One donor, Richard Pritzlaff, has given more than $254,000 to the issue committee alone. He’s the president of the Biophilia Foundation, which operates out of New Mexico and Maryland. The foundation’s website says the nonprofit is “premised on the belief that only private landowners’ efforts to restore and protect natural resources, especially wildlife habitat, will recover the living resources of the degraded lands and watersheds of our country.”
Pritzlaff’s LinkedIn page says he serves as a board member for the Rocky Mountain Wolf Action Fund.
Timothy Ferriss, an entrepreneur and media personality who lives in Texas, has donated about $122,000 to the committee.

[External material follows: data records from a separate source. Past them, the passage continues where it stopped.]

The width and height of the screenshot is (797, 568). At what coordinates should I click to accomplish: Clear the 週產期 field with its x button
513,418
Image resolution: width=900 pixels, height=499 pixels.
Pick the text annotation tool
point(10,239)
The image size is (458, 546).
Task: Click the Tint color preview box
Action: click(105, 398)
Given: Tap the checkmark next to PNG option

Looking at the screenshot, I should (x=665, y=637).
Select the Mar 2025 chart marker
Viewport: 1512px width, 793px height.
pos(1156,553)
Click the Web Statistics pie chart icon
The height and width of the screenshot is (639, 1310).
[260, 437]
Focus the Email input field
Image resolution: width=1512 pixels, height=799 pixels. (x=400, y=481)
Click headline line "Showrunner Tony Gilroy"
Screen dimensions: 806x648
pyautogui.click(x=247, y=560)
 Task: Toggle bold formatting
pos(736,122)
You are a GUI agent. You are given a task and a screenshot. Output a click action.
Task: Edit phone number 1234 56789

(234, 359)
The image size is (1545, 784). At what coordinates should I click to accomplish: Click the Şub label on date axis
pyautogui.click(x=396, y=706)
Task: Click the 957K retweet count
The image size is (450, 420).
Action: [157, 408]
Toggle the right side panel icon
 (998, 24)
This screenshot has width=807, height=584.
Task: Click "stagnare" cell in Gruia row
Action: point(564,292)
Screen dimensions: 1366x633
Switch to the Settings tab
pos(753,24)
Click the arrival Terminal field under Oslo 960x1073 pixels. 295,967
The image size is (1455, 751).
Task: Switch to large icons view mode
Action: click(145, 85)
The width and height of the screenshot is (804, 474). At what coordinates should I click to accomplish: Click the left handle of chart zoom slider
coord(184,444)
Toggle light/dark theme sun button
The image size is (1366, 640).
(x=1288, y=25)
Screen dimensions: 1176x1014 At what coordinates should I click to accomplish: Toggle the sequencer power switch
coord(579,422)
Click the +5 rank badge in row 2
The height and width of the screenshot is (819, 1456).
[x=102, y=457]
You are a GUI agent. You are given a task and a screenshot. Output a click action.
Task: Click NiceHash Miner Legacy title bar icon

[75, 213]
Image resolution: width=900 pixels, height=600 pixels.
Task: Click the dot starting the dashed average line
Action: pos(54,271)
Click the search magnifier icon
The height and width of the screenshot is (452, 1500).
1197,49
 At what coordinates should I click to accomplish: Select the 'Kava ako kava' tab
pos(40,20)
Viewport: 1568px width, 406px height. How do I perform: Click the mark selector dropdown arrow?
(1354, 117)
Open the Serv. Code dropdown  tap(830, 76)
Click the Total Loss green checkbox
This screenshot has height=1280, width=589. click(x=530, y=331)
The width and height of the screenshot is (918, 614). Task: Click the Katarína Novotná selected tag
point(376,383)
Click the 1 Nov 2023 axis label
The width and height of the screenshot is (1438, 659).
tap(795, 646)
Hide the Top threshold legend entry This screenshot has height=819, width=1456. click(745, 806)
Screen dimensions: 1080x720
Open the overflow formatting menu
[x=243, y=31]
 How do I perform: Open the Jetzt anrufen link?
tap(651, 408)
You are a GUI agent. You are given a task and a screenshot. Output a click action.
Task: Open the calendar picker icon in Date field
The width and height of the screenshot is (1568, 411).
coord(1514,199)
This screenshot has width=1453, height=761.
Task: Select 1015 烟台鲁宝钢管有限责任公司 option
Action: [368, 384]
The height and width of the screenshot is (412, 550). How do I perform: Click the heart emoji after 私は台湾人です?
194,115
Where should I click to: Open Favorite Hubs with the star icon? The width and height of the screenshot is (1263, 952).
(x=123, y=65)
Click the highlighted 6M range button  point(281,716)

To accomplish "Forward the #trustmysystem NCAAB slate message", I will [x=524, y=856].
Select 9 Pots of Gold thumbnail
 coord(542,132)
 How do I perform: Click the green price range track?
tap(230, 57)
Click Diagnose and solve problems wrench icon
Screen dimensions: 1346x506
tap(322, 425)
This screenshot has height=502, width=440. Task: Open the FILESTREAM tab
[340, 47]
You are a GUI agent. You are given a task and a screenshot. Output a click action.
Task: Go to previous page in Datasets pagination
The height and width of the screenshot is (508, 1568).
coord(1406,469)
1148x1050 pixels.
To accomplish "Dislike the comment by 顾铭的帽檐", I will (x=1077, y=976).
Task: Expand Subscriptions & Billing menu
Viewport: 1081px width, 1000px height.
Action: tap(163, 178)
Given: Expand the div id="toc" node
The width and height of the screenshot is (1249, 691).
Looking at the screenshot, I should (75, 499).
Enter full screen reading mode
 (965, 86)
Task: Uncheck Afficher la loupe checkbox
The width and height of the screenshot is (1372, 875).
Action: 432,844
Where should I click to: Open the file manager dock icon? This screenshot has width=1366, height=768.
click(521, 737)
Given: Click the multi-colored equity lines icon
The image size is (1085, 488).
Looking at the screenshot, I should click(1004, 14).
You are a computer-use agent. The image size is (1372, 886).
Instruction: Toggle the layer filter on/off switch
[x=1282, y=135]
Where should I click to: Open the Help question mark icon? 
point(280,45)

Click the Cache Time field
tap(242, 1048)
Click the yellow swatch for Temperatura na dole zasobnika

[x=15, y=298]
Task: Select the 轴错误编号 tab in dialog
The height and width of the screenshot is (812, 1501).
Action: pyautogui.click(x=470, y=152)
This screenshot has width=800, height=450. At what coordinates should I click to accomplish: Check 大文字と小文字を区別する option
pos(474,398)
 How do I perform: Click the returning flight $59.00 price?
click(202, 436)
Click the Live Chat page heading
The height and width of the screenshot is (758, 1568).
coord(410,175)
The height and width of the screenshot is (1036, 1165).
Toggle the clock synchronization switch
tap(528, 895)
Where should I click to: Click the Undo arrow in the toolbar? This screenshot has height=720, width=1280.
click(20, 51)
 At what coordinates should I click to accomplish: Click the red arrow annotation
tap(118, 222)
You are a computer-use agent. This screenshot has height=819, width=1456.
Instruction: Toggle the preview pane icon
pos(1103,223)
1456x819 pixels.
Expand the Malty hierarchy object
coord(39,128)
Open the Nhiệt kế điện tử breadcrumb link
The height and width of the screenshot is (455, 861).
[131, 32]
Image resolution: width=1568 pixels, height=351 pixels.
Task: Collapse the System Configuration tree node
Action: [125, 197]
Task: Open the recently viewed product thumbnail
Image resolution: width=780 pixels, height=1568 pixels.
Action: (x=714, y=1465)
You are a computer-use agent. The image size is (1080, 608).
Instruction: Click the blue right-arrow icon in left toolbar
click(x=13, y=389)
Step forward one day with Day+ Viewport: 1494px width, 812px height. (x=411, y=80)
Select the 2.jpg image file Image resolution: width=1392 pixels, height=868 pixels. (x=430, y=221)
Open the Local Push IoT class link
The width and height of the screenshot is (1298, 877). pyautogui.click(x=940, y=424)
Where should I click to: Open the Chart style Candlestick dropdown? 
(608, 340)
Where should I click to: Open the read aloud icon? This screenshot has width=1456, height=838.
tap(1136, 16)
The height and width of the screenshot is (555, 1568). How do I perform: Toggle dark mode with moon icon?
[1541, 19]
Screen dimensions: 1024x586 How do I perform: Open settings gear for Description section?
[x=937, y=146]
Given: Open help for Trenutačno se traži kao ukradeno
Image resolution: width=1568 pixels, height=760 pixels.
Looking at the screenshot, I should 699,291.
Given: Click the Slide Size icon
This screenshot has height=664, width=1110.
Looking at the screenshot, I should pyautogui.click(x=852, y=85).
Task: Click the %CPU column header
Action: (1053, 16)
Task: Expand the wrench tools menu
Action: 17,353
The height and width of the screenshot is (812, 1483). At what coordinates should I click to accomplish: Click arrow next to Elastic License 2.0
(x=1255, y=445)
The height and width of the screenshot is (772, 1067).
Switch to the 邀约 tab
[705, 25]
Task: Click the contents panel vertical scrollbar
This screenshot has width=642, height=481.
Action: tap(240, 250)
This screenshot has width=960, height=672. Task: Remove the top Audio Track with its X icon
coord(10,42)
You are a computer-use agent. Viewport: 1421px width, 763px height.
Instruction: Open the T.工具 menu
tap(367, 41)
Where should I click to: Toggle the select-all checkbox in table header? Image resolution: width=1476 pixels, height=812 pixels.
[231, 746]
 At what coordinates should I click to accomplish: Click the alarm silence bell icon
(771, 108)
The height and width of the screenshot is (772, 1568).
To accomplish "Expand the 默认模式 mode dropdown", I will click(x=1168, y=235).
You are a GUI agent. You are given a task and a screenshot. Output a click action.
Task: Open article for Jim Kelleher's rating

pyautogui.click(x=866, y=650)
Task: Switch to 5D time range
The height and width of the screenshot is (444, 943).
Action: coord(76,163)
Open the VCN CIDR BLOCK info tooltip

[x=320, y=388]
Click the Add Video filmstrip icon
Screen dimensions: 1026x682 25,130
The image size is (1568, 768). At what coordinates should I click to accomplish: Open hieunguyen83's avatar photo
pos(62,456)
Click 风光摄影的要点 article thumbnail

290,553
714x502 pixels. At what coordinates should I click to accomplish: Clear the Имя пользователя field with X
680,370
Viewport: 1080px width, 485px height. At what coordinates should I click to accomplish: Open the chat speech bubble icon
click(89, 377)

California’s Tides Center, which supports progressive causes, donated $381,000 to the campaign.
Others involved in the effort to pass Proposition 114 include the Sierra Club, the Center for Biological Diversity, the National Resources Defense Council, Rocky Mountain Wild and the Association of Zoos and Aquariums.
The Association of Zoos and Aquariums has given the Rocky Mountain Wolf Action Fund $100,000, campaign finance records show.